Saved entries
== Segment start ==

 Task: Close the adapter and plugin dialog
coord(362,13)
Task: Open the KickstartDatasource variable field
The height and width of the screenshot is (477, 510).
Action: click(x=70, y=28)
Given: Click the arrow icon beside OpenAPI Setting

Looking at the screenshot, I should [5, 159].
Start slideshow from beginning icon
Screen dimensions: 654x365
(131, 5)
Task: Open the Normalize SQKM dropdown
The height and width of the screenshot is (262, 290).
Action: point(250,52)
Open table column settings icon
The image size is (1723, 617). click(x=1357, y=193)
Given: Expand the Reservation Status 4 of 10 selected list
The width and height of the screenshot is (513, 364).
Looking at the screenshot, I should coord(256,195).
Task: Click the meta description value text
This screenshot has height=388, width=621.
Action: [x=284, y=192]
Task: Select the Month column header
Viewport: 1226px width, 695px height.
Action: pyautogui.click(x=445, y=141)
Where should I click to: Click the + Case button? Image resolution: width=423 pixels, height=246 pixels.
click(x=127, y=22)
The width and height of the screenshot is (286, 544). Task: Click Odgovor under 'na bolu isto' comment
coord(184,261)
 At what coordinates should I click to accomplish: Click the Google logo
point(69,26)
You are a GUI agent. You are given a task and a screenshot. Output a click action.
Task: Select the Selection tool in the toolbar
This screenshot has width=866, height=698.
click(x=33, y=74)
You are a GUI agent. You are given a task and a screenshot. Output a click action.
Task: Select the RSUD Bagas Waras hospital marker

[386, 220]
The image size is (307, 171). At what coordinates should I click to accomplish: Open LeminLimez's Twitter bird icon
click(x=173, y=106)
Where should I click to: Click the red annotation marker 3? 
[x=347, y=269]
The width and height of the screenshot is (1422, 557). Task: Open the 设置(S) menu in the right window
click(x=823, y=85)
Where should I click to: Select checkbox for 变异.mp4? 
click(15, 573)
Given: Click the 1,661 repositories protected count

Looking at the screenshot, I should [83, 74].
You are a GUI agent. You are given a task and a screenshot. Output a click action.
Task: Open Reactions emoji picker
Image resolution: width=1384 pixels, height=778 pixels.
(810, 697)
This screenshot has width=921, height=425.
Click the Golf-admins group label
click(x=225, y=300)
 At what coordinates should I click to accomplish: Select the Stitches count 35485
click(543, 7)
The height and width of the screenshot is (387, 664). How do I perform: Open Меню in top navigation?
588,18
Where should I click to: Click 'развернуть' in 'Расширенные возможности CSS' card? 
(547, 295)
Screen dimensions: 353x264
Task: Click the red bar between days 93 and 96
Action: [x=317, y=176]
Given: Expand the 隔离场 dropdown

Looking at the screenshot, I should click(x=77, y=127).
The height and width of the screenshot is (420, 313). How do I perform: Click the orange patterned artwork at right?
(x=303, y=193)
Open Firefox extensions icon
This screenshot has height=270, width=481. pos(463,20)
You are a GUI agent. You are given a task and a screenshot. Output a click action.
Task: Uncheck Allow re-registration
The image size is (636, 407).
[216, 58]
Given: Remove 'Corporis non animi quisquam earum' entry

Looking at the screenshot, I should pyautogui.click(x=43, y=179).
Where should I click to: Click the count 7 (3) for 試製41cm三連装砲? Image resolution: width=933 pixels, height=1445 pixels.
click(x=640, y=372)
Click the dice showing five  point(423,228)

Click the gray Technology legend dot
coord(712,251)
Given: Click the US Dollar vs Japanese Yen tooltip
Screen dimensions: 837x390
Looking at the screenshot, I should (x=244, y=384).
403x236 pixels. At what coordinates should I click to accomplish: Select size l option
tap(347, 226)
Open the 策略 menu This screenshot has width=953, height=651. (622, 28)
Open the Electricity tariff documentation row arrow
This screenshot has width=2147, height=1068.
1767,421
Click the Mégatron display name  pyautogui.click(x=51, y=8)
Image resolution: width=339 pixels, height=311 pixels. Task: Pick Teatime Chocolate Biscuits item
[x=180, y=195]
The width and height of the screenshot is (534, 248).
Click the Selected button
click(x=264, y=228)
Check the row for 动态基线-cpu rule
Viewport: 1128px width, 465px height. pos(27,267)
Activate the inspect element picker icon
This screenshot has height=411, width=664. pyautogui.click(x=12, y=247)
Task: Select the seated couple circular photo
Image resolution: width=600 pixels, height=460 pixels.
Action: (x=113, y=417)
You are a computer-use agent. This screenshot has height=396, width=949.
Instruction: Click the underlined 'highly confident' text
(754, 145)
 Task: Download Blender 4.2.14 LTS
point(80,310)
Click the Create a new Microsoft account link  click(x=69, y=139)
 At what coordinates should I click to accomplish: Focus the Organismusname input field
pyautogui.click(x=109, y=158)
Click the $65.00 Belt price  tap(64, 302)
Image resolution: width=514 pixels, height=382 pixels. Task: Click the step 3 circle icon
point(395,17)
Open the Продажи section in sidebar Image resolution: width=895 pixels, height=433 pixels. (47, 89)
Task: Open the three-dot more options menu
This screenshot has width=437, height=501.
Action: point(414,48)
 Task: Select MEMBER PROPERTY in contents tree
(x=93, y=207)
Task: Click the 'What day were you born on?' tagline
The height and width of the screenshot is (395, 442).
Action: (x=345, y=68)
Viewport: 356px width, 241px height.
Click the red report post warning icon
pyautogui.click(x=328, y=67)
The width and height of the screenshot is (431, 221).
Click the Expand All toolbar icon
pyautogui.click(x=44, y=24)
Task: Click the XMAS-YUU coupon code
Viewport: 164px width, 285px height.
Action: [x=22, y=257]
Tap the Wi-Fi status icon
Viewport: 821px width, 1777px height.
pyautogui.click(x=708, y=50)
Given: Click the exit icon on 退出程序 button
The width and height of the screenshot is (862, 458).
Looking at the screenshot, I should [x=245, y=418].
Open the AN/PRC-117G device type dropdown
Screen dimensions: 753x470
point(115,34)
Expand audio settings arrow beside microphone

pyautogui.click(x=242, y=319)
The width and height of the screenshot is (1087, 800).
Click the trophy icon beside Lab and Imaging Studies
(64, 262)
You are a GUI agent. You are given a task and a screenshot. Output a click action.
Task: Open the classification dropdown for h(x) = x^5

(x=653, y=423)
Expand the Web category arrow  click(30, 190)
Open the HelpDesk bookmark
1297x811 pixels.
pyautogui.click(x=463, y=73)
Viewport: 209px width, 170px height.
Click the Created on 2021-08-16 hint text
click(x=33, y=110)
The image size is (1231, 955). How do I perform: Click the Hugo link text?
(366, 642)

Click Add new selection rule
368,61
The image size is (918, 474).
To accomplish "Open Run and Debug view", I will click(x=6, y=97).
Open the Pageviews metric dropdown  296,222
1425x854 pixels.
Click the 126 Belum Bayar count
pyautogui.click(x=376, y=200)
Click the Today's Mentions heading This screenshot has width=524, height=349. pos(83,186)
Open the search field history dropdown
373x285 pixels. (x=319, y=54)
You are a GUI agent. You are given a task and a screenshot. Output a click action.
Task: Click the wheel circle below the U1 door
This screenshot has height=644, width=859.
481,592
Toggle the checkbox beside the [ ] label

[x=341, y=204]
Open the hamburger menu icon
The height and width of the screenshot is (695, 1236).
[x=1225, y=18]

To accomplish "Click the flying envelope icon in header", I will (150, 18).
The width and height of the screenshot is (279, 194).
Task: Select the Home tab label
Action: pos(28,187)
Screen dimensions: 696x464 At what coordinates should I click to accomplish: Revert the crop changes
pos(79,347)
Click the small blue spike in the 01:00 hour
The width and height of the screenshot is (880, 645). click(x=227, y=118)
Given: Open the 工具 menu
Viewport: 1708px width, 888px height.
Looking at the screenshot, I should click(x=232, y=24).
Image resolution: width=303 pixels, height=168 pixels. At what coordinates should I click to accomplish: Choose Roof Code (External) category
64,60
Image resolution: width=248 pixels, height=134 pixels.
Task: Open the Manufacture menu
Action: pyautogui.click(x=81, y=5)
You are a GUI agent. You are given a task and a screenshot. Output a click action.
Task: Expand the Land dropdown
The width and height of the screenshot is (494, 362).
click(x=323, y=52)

== Segment end ==

## [TASK TO COMPLETE]
Give back the records above exactly, limited to the lines between the one holding "Click the Created on 2021-08-16 hint text" and the one holding "Click the Today's", inclusive.

## [SOLUTION]
Click the Created on 2021-08-16 hint text
click(x=33, y=110)
The image size is (1231, 955). How do I perform: Click the Hugo link text?
(366, 642)

Click Add new selection rule
368,61
The image size is (918, 474).
To accomplish "Open Run and Debug view", I will click(x=6, y=97).
Open the Pageviews metric dropdown  296,222
1425x854 pixels.
Click the 126 Belum Bayar count
pyautogui.click(x=376, y=200)
Click the Today's Mentions heading This screenshot has width=524, height=349. pos(83,186)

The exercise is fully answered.